Ciertamente era un artista en su oficio y, cuando yo lo observaba, taciturno y obstinado, y fantaseaba con el doble papel que sin duda representaba este curioso personaje Rozaine, no podía menos que sentir cierta admiración.
Sin embargo, la penúltima noche el oficial de guardia en cubierta escuchó gemidos procedentes de la parte más oscura del puente. Se acercó y encontró a un hombre tendido, con la cabeza envuelta en un pañuelo gris muy grueso y las muñecas atadas con una fina cuerda.
Lo rescató de sus ataduras. Lo alzó y le prestó los primeros auxilios.
Ese hombre era Rozaine.
Había sido asaltado en el curso de una de sus expediciones, derribado y desvalijado. Una carta de presentación fijada con un alfiler en su ropa llevaba esta inscripción:
Arsène Lupin acepta con gratitud los diez mil francos del señor Rozaine.
Pero la cartera hurtada contenía veinte billetes de mil francos.
Naturalmente, acusaron al infeliz de haber simulado el ataque contra él mismo. Pero aparte de que le hubiera resultado imposible amordazarse de esa manera, quedó establecido que la letra de la tarjeta era completamente distinta a la letra de Rozaine. Más bien, se parecía hasta el punto de confundirse con la de Lupin, según venía reproducida en un periódico viejo que se encontró a bordo.

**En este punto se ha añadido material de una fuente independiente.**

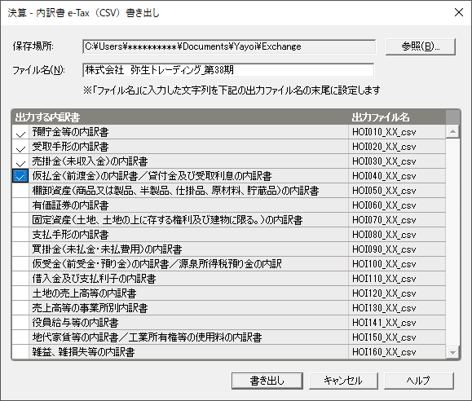Open help with ヘルプ button
This screenshot has height=401, width=472.
pos(418,381)
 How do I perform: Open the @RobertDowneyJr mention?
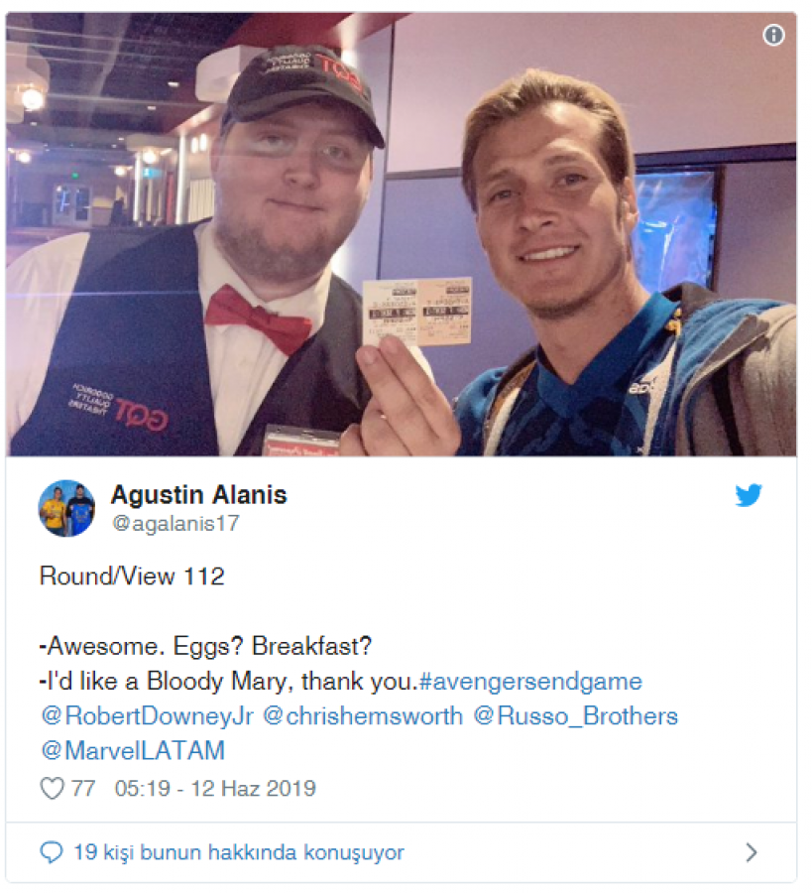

Así pues, Rozaine no era el famoso ladrón. Rozaine era el hijo de un hombre de negocios de Burdeos. Y la presencia de Arsène Lupin se confirmaba una vez más, ¡y por qué medio tan temible!
Se desató el terror. Nadie se atrevía a quedarse a solas en su camarote ni tampoco a aventurarse sin compañía por los lugares más apartados. Por prudencia, nos agrupábamos entre conocidos, pero igualmente una desconfianza instintiva se colaba entre todos. Era porque la amenaza no provenía de un individuo aislado y, por tanto, menos peligroso. En ese momento, Arsène Lupin... ¡éramos todos! Nuestra imaginación sobrexcitada le atribuía potencias milagrosas e ilimitadas. Lo suponíamos capaz de adoptar los disfraces más insospechados, de ser el respetable mayor Rawson o incluso el noble marqués de Raverdan, pues ya nadie pensaba en la inicial acusadora, sino en esa o aquella persona que todos conocíamos, fuera mujer, niño o sirviente.
Los primeros despachos telegráficos no aportaron ninguna novedad. O al menos el capitán no nos comunicó ninguna y ese silencio nos intranquilizaba aún más.
Por eso el último día nos pareció interminable. Vivíamos a la espera angustiada de una calamidad. Esta vez ya no sería un robo ni un simple ataque; sería un crimen, una muerte. Nadie creía que Arsène Lupin se contentaría con esas dos fechorías insignificantes. Era el amo absoluto de la nave. Las autoridades habían quedado reducidas a una total impotencia. No tenía más que desear una cosa para realizarla, pues todo le estaba permitido para disponer de los bienes y de las vidas que quisiera.